### Task
A word-for-word transcript of every entry is required.

### The data

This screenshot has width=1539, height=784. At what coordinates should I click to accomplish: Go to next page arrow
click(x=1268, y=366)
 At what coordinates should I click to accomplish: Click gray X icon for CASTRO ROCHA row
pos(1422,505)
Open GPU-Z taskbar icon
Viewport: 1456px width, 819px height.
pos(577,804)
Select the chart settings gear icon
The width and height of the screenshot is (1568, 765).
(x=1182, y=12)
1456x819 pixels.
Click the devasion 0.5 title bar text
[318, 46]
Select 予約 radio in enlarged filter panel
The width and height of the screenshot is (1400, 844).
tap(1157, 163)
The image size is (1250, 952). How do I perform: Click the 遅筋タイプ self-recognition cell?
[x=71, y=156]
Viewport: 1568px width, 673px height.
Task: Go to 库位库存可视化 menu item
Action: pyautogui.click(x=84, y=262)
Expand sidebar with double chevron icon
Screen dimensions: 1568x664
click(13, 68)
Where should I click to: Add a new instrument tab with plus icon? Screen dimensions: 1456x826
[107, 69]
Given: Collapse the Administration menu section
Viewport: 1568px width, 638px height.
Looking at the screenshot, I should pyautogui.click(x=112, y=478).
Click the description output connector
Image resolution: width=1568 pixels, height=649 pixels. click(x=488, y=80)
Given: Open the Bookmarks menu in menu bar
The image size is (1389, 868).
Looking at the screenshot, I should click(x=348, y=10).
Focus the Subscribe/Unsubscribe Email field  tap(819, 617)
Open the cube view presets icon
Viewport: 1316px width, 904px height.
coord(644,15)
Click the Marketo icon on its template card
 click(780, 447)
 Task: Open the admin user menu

### Task output
This screenshot has width=1539, height=784. At what coordinates should I click to accomplish: Go to next page arrow
click(x=1268, y=366)
 At what coordinates should I click to accomplish: Click gray X icon for CASTRO ROCHA row
pos(1422,505)
Open GPU-Z taskbar icon
Viewport: 1456px width, 819px height.
pos(577,804)
Select the chart settings gear icon
The width and height of the screenshot is (1568, 765).
(x=1182, y=12)
1456x819 pixels.
Click the devasion 0.5 title bar text
[318, 46]
Select 予約 radio in enlarged filter panel
The width and height of the screenshot is (1400, 844).
tap(1157, 163)
The image size is (1250, 952). How do I perform: Click the 遅筋タイプ self-recognition cell?
[x=71, y=156]
Viewport: 1568px width, 673px height.
Task: Go to 库位库存可视化 menu item
Action: pyautogui.click(x=84, y=262)
Expand sidebar with double chevron icon
Screen dimensions: 1568x664
click(13, 68)
Where should I click to: Add a new instrument tab with plus icon? Screen dimensions: 1456x826
[107, 69]
Given: Collapse the Administration menu section
Viewport: 1568px width, 638px height.
Looking at the screenshot, I should pyautogui.click(x=112, y=478).
Click the description output connector
Image resolution: width=1568 pixels, height=649 pixels. click(x=488, y=80)
Given: Open the Bookmarks menu in menu bar
The image size is (1389, 868).
Looking at the screenshot, I should click(x=348, y=10).
Focus the Subscribe/Unsubscribe Email field  tap(819, 617)
Open the cube view presets icon
Viewport: 1316px width, 904px height.
coord(644,15)
Click the Marketo icon on its template card
 click(780, 447)
 Task: Open the admin user menu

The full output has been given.